Botanical Journal of the Linnean Society
- Discipline: Plant sciences
- Language: English
- Edited by: Michael F. Fay

Publication details
- Publisher: Oxford University Press on behalf of the Linnean Society (UK)
- Frequency: Monthly
- Open access: To developing countries via AGORA; also upon payment of a fee by the author.
- Impact factor: 2.911 (2020)

Standard abbreviations
- ISO 4: Bot. J. Linn. Soc.

Indexing
- ISSN: 0024-4074

Links
- Journal homepage; Online access;

= Botanical Journal of the Linnean Society =

Peer-reviewed scientific journal

The Botanical Journal of the Linnean Society is a scientific journal publishing original papers relating to the taxonomy of all plant groups and fungi, including anatomy, biosystematics, cytology, ecology, ethnobotany, electron microscopy, morphogenesis, palaeobotany, palynology and phytochemistry.

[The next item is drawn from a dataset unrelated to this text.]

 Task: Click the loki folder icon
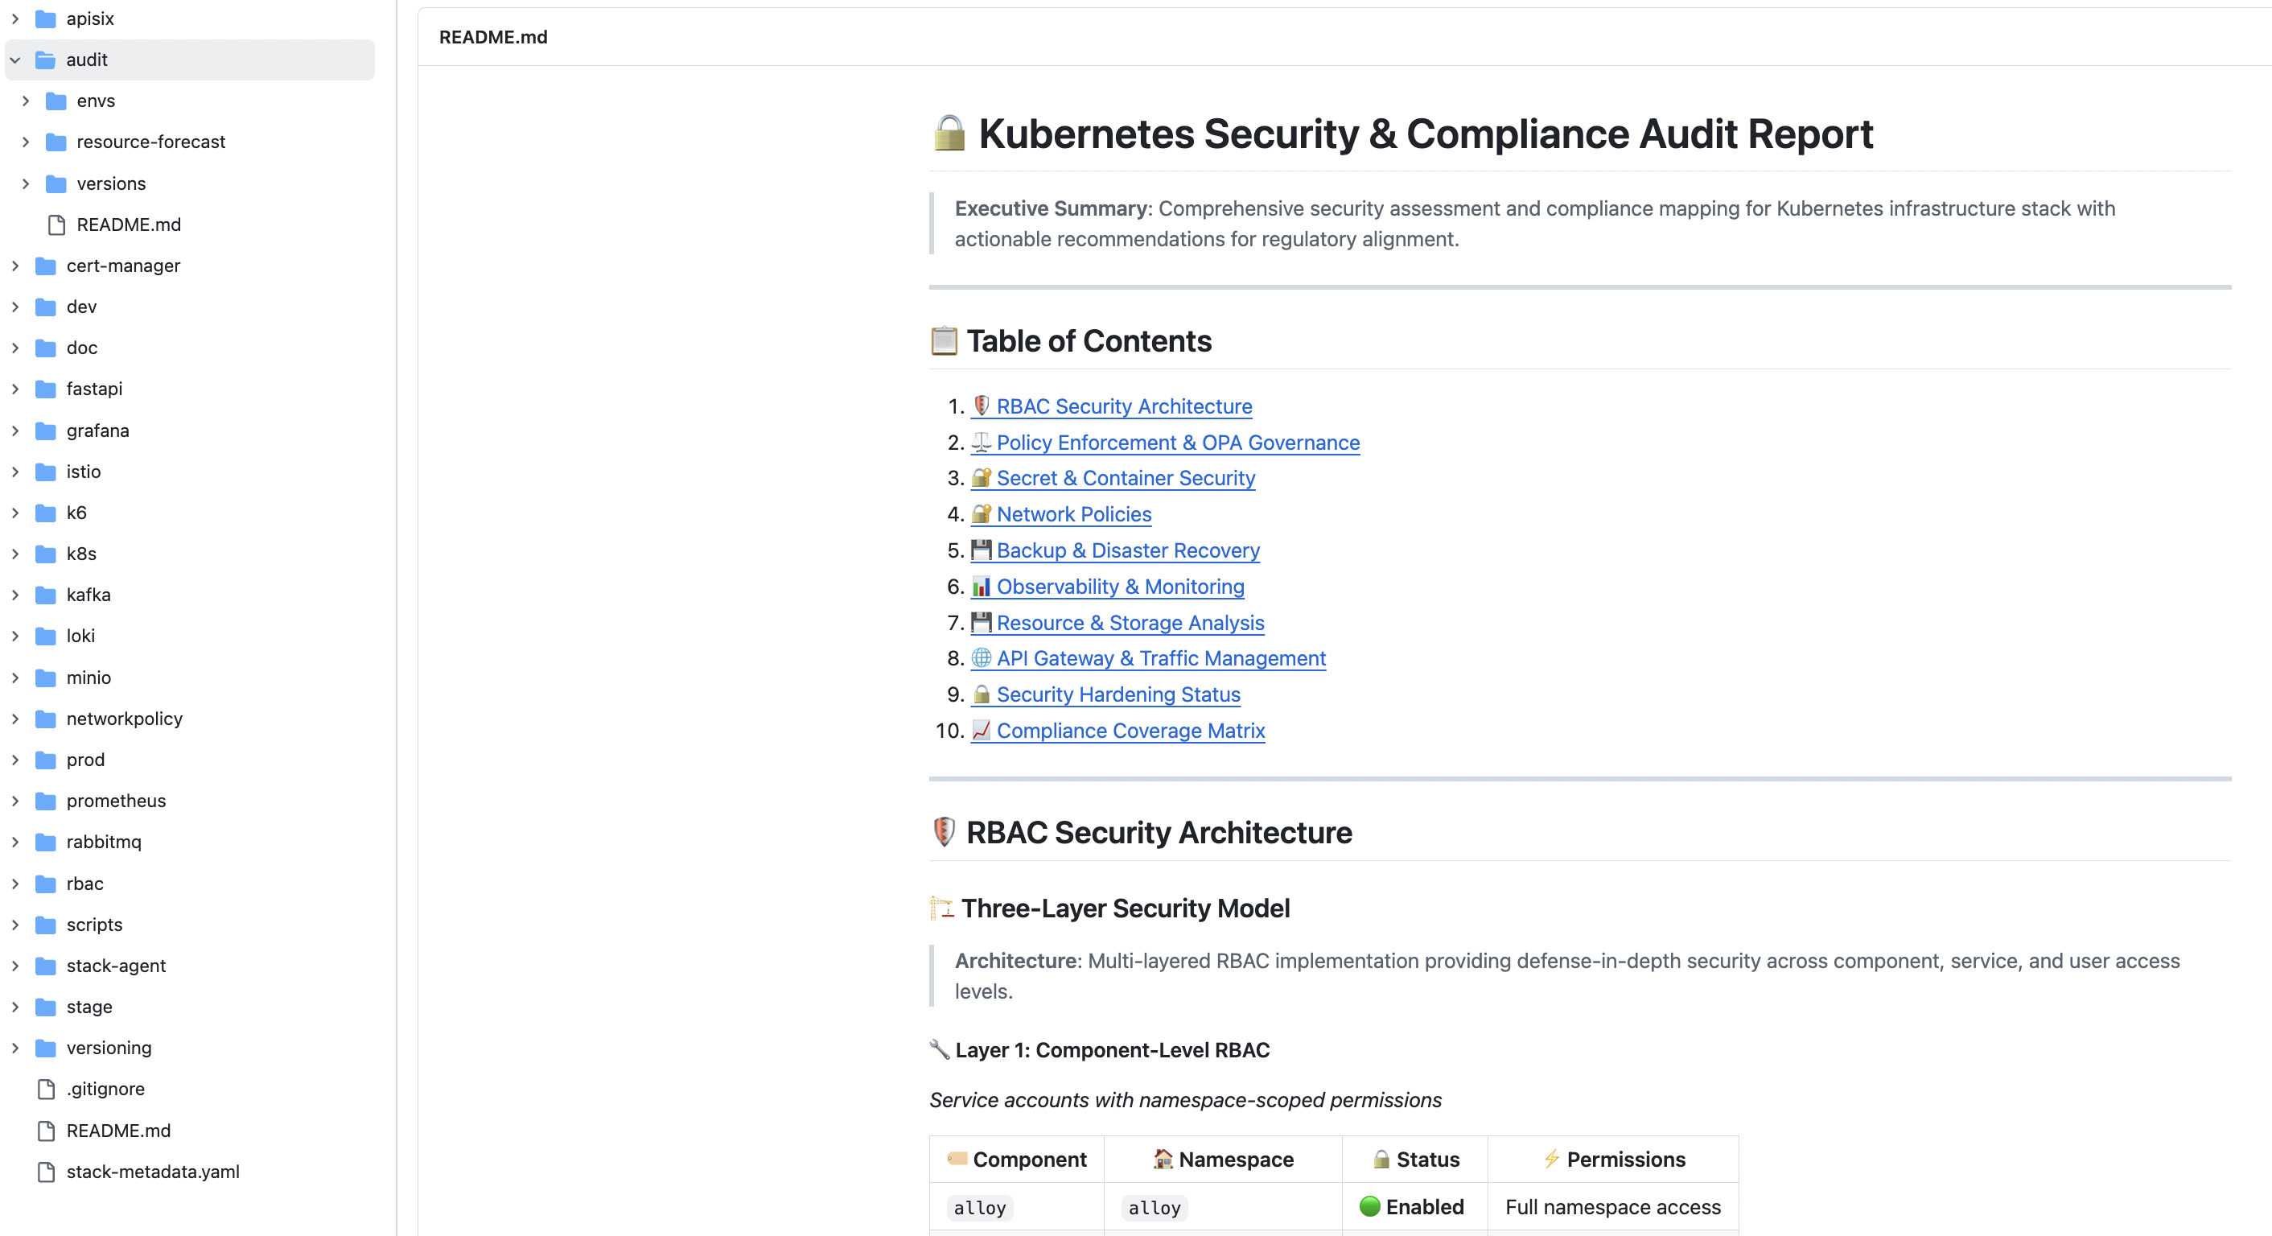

The journal is published by the Linnean Society of London and is available in both print and searchable online formats.

Like the Biological Journal of the Linnean Society (published since 1858), the journal evolved from the Society's original journal Transactions, which covered early papers by Darwin and Wallace, becoming an essential, contemporary publication for all those currently working in the field of botany.